» Extrait de page:

Il en est de même en Ontario et au Nouveau-Brunswick: tout enfant
d'un parent qualifié en vertu de l'article 23 de la Charte canadienne
peut avoir accès à l'instruction dans la langue de la minorité
si ce parent l'exige.
3.2 La clause du «là où le nombre le justifie»
Dans le reste du Canada anglais, le fait que les droits constitutionnels
soient limités «là où le nombre le justifie»
et qu'ils peuvent être perdus pour les générations
suivantes réduit considérablement la portée réelle
de la Charte canadienne.
Une étude du démographe Michel Paillé analyse la situation
des écoliers, francophones et anglophones, ayant droit à l'enseignement dans
une langue minoritaire dans chacune des provinces canadiennes. Cette étude établit
combien d'enfants ont acquis un droit constitutionnel et combien s'en prévalent
ou peuvent s'en prévaloir dans les faits. Or, d'après le
tableau 3 (d'après Michel Paillé), sur les 272 000 jeunes «ayants droit»

» Données fournies:
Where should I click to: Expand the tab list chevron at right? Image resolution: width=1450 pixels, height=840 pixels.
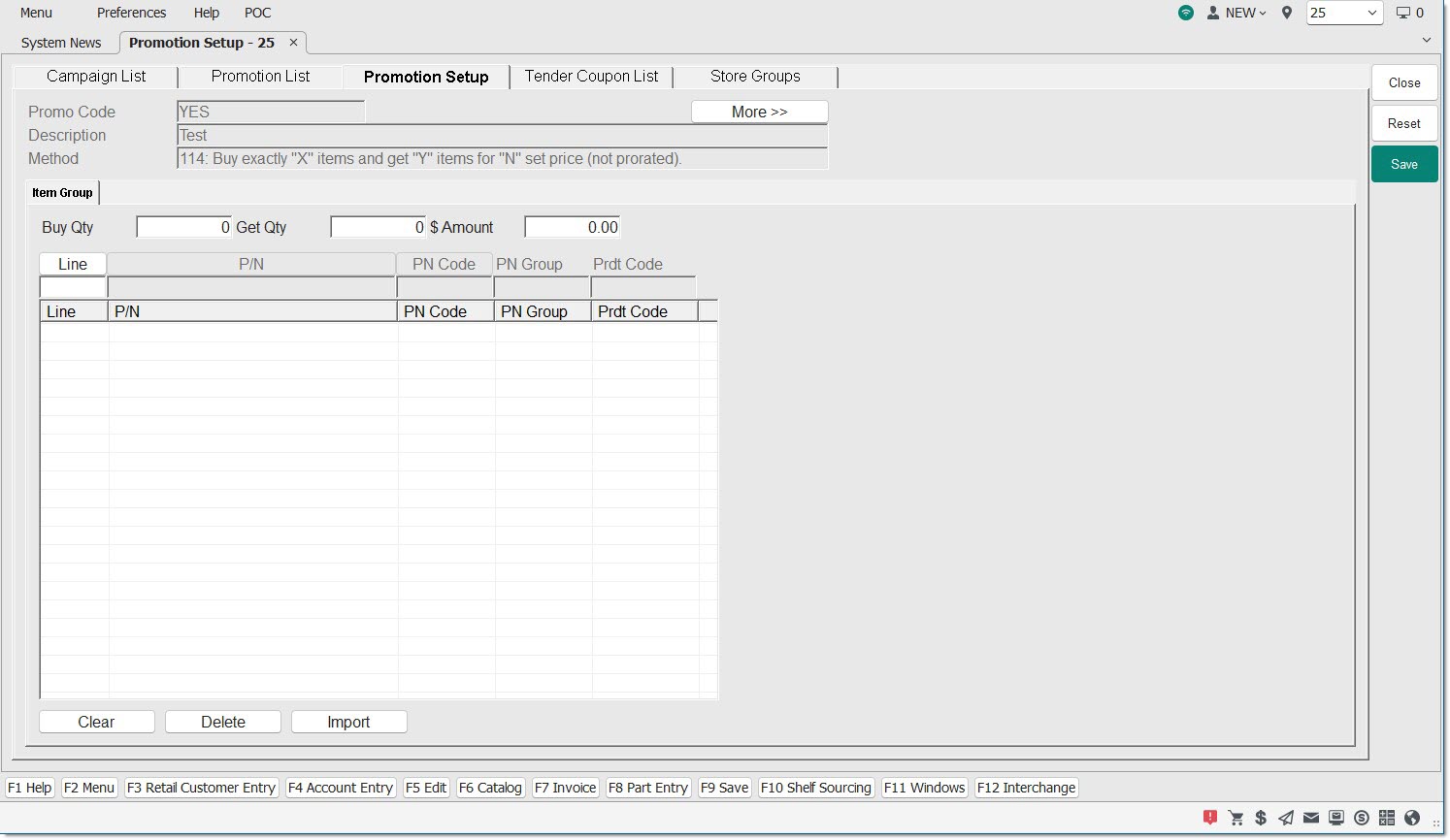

» Énoncé 1: Indiquez si chacune des affirmations suivantes concorde avec l'extrait de page, en répondant par oui ou non et en citant textuellement les mots qui tranchent. (a) En Ontario, l'enfant d'un parent qualifié en vertu de l'article 23 peut accéder à l'instruction dans la langue de la minorité si ce parent l'exige. (b) L'étude de Michel Paillé porte uniquement sur les écoliers francophones. (c) Les droits constitutionnels visés ne peuvent pas être perdus pour les générations suivantes.
» Énoncé 2: Condensez en une seule phrase le paragraphe de l'extrait de page qui commence par « Dans le reste du Canada anglais », sans omettre ses faits principaux.
» Énoncé 3: Dans l'extrait de page, recopiez le passage commençant à «3.2 La clause» et se terminant à «la Charte canadienne.», en substituant «décennies» à «générations».

» Réponse attendue 1:
(a) Oui : « tout enfant d'un parent qualifié en vertu de l'article 23 de la Charte canadienne peut avoir accès à l'instruction dans la langue de la minorité si ce parent l'exige ».
(b) Non : « des écoliers, francophones et anglophones ».
(c) Non : « qu'ils peuvent être perdus pour les générations suivantes ».

» Réponse attendue 2: Dans le reste du Canada anglais, la portée réelle de la Charte canadienne est fortement réduite, car les droits constitutionnels y sont limités « là où le nombre le justifie » et peuvent se perdre pour les générations suivantes.

» Réponse attendue 3:
3.2 La clause du «là où le nombre le justifie»
Dans le reste du Canada anglais, le fait que les droits constitutionnels
soient limités «là où le nombre le justifie»
et qu'ils peuvent être perdus pour les décennies
suivantes réduit considérablement la portée réelle
de la Charte canadienne.